Both la tarde and la noche are feminine.

Artists, athletes, and astronauts


Some other “masculine” nouns ending in –a denote a rather select group of professions: el artista, el atleta, el astronauta, el espía, el guía. Actually, these nouns are androgynous. You use exactly the same form for men and women, changing the “article” and other words relating to the noun as appropriate:

El famoso artista español Pablo Picasso / La famosa artista mexicana Frida Kahlo

Mata Hari es una de las espías más famosas de la historia.

In a quote that includes two of our masculine –a words, el artista Picasso wrote

“Todo niño es un artista. El problema es cómo seguir siendo artista cuando uno crece.”

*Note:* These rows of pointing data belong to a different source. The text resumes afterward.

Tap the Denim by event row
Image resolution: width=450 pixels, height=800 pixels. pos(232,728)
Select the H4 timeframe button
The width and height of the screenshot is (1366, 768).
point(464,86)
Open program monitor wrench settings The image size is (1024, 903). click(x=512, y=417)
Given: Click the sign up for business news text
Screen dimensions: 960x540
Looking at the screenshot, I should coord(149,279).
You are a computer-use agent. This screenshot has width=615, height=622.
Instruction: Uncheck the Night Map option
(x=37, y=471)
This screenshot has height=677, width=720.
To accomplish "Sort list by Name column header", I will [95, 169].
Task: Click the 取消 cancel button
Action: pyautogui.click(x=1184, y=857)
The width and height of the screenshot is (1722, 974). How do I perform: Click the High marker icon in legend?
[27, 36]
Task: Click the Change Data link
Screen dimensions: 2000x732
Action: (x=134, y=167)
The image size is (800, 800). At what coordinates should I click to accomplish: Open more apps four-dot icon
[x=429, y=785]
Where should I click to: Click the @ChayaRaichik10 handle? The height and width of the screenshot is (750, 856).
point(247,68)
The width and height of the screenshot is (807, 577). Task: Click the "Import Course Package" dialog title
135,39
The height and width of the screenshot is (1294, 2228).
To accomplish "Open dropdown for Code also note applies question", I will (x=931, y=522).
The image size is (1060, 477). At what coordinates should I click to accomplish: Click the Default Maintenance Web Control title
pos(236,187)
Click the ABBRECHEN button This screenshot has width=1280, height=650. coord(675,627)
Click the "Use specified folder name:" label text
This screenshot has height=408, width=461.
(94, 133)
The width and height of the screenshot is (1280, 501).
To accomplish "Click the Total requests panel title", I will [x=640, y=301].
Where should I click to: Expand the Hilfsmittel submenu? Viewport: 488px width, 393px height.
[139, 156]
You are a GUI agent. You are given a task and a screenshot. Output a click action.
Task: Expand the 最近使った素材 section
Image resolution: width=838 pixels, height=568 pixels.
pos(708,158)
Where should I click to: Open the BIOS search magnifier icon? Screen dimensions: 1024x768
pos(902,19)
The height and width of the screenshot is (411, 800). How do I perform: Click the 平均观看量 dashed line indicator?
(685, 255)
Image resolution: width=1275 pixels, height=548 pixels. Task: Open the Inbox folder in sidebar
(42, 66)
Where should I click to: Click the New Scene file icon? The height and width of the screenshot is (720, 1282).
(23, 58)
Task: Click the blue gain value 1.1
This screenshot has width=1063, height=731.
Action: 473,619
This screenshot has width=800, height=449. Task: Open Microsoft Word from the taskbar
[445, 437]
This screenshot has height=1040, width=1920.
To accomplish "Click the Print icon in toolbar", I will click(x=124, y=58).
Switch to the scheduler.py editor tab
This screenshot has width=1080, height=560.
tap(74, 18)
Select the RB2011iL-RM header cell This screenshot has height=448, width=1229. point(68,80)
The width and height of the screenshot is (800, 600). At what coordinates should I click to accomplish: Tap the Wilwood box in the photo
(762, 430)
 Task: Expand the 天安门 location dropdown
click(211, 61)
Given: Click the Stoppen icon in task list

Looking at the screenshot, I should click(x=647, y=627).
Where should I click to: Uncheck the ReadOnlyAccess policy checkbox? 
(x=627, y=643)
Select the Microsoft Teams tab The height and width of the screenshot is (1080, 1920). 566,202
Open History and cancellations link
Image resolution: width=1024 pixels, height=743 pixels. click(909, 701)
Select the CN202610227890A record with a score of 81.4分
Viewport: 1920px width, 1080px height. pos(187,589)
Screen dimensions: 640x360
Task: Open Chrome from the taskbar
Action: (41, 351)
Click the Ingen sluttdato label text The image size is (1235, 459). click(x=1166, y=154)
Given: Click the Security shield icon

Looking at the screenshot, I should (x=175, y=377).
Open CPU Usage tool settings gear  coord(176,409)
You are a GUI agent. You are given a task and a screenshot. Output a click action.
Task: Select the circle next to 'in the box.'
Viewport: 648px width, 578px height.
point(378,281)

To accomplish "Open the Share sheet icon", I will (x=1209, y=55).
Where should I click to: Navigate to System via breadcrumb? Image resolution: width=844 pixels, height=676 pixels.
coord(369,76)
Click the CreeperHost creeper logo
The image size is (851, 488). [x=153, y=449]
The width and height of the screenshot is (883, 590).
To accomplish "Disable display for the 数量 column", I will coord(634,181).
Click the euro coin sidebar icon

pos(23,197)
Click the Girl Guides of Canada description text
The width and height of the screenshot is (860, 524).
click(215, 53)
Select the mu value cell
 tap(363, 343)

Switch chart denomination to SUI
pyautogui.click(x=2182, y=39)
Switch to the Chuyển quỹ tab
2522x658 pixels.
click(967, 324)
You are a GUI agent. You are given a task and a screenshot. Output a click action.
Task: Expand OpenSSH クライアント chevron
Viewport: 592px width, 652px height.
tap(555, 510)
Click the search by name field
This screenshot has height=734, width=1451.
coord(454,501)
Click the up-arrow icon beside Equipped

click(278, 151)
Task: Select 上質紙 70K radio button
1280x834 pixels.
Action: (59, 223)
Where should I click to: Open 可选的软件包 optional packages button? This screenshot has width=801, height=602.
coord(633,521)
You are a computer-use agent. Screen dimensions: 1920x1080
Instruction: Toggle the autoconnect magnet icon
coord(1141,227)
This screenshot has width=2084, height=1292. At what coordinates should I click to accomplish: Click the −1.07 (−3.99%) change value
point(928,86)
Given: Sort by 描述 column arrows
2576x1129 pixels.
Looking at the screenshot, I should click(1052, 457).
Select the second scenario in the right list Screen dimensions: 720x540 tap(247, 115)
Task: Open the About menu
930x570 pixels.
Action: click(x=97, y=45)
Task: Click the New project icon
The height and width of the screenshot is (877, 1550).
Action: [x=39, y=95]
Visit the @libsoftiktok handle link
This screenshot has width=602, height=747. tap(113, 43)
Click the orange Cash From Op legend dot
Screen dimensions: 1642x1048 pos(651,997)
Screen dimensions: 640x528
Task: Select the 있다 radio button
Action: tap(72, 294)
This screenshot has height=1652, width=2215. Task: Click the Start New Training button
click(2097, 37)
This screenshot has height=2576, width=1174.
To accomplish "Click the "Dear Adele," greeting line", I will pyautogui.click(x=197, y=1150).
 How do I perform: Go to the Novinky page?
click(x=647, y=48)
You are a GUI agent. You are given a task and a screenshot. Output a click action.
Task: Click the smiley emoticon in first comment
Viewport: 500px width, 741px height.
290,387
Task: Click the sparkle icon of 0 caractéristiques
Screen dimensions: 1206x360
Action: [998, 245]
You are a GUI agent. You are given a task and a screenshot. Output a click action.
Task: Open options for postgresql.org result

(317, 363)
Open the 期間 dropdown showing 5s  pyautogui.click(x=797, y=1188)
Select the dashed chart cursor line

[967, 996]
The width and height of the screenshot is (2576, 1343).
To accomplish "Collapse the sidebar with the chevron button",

(“Every child is an artist. The problem is how to carry on being an artist when you grow up.”)

Self-test 1

There is a mistake in the Spanish of this quotation from Selina Scott’s book about her life in Majorca, A Walk in the High Hills. Can you spot it?

“A woman is telling him how the greenery will enhance the village, but Sancho is having none of it. ‘Problemas, muchas problemas,’ he says, shaking his head.”

Self-test 2

Can you supply the correct missing ending in these phrases that use the words discussed above?

El artista antes conocid_ como Prince.

El clima económic_ actual no es muy favorable para la gente joven.

Hombres armados dispararon el miércoles a un cur_ italian_ , hiriéndolo de gravedad.

Era un día espléndid_ de fiesta y de luz.

actual = current
dispararon = shot
hiriéndolo = wounding him
la luz = light


  1. Spanish has rather a lot of Greek words ending in “ma”. They were masculine in (ancient) Greek and that’s why they are masculine in Spanish.
    There are feminine words ending in “o” too; the first that springs to mind are “mano” (and of course “manito”). That’s feminine in Italian too, and so is its French cognate “main”.


  2. Thanks for your comment, Tom. For the sake of exactitude, I have to point out that those Greek words were neuter, not masculine, but in any case that’s still the reason why they are masculine in Spanish. And, yes, there are several frequent words ending in -o that are feminine. One of those quirks that makes learning languages interesting.